What you have to do:
Although the records include pictures, print only the rest, exactly as written.

====== Input data ======

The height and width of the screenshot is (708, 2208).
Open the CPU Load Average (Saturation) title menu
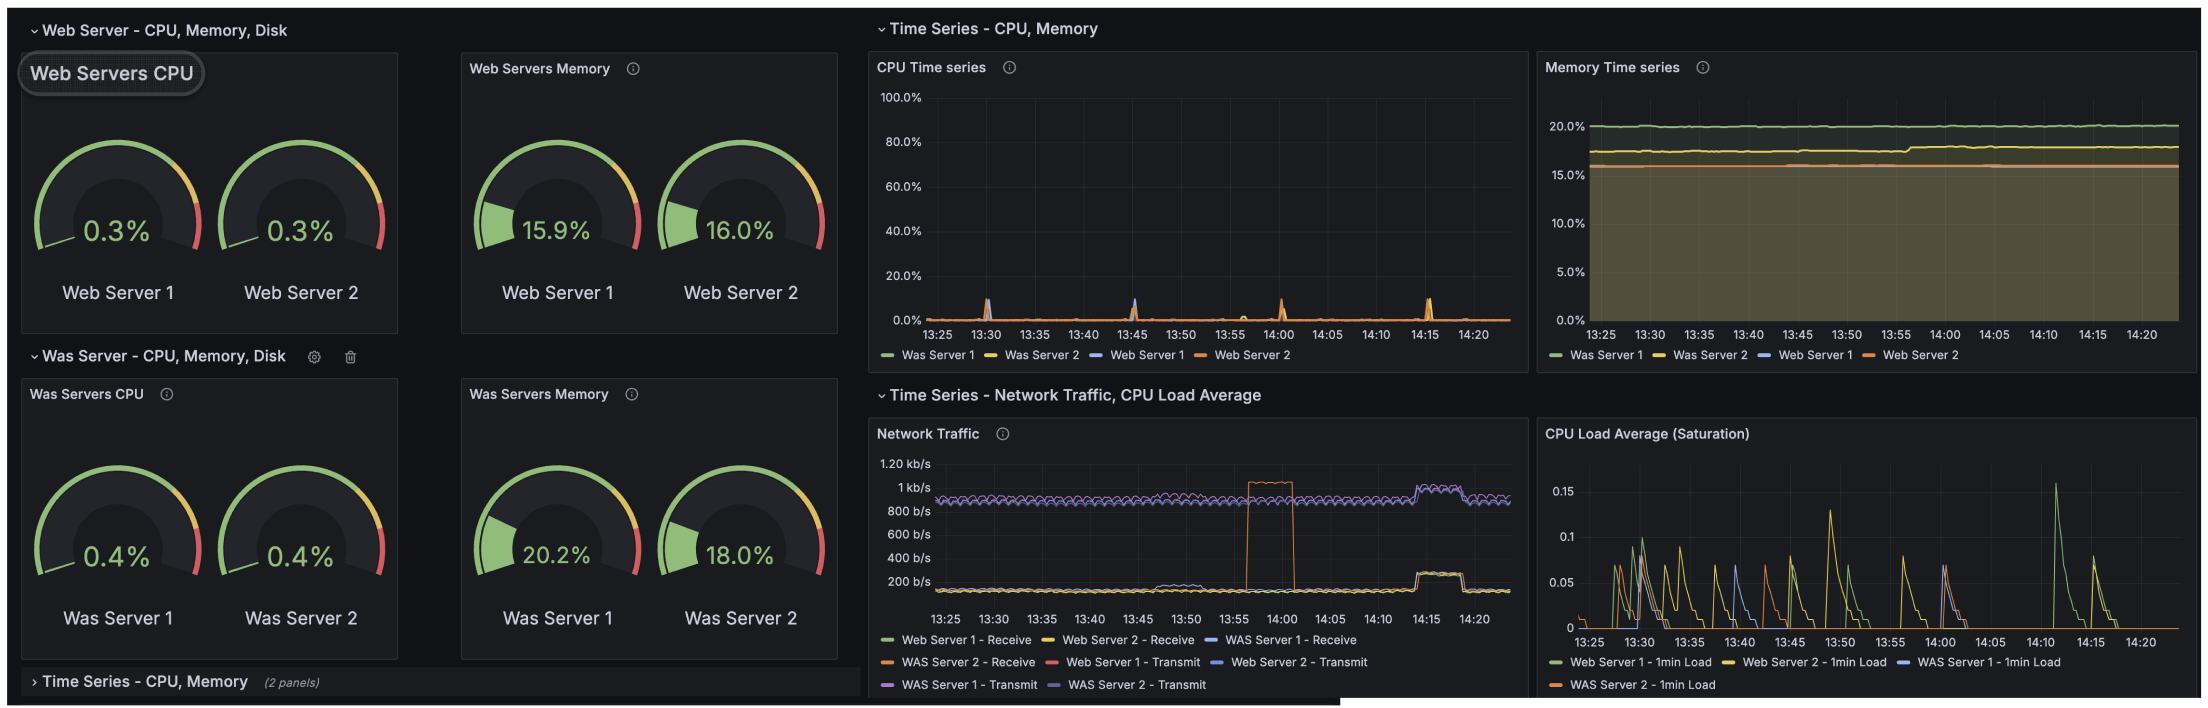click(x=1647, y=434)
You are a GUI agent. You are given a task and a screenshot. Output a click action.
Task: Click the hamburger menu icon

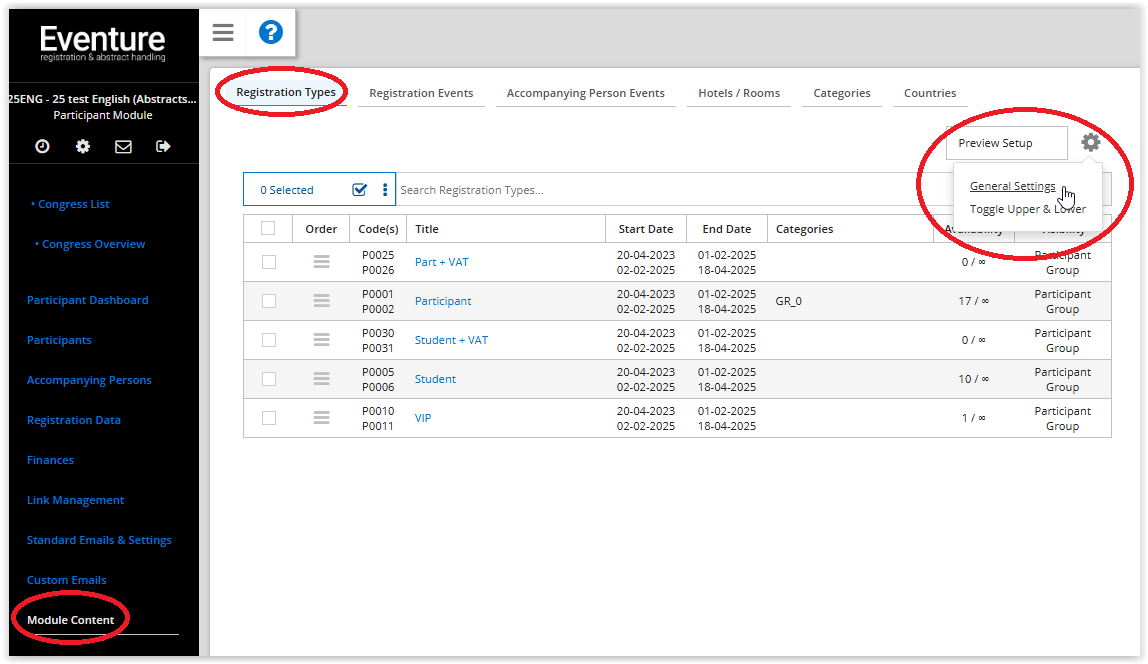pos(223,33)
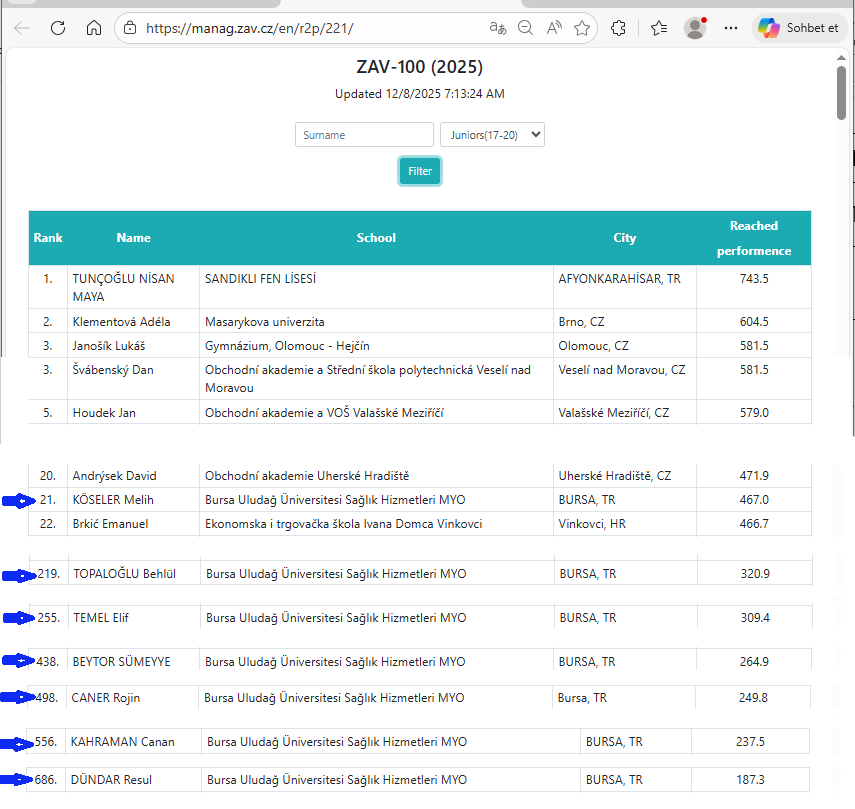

======

Task response:
The height and width of the screenshot is (708, 2208).
Open the CPU Load Average (Saturation) title menu
click(x=1647, y=434)
You are a GUI agent. You are given a task and a screenshot. Output a click action.
Task: Click the hamburger menu icon

pos(223,33)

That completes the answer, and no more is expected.